Skating on Thin Ice: The CAS Re-affirms the Field of Play Doctrine in the ‘Kyiv Capitals’ Case

What is the Field of Play Doctrine?
Regardless of the sport or the level of competition, refereeing decisions are inevitably the subject of question and complaint. Players, managers, clubs, fans, commentators, pundits and casual observers may all criticise the merits of officiating decisions – something undoubtedly made all the more prevalent by the multitude of camera angles, slow-motion replays and technology that define modern broadcast sport.
The “Field of Play” doctrine, a concept enshrined in the so-called lex sportiva and consistently applied by the Court of Arbitration for Sport (“CAS”), is based on the belief that the rules of the game, in the strict sense of the term, are not subject to judicial control.

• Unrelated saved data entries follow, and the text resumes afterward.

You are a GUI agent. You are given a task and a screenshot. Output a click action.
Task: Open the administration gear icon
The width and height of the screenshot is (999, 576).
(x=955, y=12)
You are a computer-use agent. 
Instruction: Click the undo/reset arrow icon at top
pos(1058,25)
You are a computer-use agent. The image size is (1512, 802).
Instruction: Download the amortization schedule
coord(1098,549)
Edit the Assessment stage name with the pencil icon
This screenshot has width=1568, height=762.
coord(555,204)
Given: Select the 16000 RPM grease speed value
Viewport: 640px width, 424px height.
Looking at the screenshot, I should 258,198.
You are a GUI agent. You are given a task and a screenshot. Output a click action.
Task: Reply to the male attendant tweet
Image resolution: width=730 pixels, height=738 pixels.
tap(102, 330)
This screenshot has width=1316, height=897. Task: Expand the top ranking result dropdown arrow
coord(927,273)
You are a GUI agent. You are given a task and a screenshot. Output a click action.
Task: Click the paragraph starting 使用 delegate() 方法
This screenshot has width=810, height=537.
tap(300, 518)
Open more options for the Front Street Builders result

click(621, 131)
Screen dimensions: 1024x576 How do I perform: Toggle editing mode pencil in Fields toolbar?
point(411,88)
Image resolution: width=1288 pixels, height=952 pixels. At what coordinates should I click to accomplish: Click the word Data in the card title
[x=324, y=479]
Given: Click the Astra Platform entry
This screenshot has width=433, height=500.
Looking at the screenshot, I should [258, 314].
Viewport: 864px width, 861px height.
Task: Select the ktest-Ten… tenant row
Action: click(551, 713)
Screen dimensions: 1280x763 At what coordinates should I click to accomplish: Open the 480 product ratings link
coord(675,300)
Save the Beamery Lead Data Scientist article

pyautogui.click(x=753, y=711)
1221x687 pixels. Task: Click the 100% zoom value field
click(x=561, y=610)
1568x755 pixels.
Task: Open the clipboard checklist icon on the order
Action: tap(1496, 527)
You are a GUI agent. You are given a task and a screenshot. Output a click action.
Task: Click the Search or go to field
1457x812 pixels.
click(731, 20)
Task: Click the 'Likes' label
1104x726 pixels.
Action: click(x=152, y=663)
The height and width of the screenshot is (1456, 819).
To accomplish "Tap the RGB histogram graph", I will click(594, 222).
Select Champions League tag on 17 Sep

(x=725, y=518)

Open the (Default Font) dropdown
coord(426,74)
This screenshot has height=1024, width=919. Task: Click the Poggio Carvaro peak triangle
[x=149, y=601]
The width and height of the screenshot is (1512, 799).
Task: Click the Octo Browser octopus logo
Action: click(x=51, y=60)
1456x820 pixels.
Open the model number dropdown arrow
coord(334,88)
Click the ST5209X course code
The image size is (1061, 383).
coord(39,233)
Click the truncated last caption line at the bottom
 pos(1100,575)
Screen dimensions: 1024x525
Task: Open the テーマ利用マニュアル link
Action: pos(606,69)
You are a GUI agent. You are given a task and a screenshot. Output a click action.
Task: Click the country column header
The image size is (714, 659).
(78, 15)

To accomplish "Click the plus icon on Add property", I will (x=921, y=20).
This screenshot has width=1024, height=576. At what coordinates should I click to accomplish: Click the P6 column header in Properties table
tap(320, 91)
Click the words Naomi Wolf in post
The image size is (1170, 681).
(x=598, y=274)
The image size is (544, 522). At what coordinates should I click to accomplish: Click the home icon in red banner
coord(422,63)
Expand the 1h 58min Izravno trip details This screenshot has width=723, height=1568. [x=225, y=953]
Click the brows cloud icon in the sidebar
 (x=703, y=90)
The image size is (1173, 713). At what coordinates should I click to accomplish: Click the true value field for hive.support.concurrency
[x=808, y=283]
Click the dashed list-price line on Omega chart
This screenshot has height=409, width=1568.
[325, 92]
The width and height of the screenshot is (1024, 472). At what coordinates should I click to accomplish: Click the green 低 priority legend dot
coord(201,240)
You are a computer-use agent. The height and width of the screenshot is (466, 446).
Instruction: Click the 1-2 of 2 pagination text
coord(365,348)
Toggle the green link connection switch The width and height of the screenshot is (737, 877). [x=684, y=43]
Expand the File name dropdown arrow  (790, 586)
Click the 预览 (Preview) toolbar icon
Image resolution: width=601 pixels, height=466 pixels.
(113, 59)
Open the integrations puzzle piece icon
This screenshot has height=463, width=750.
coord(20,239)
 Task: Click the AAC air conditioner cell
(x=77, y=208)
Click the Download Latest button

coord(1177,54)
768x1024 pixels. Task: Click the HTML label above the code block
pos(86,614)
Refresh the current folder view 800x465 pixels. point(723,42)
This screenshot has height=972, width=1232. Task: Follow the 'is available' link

The rationale behind this “qualified immunity”[1] is twofold: (1) to ensure that match officials have the requisite authority and autonomy to make decisions, and (2) that sporting contests will be completed and thus deliver a result.
As per the 2017 CAS case of Japan Triathlon Union v International Triathlon Union[2], for the doctrine to apply, the following two conditions are needed:

“that a decision at stake was made on the playing field by judges, referees, umpires and other officials, who are responsible for applying the rules of a particular game” and
“that the effects of the decision are limited to the field of play.”[3]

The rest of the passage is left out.